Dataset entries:
========================
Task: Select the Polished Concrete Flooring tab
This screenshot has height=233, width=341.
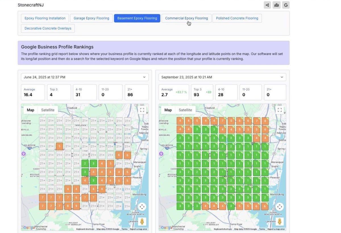Action: click(237, 18)
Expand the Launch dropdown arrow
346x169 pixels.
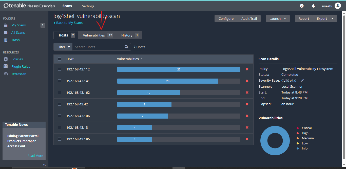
========================
▶ **Task description**:
Retype all of the material above word for word, leaving out the pictures.

▶ **Response**:
Task: Select the Polished Concrete Flooring tab
This screenshot has height=233, width=341.
Action: click(237, 18)
Expand the Launch dropdown arrow
346x169 pixels.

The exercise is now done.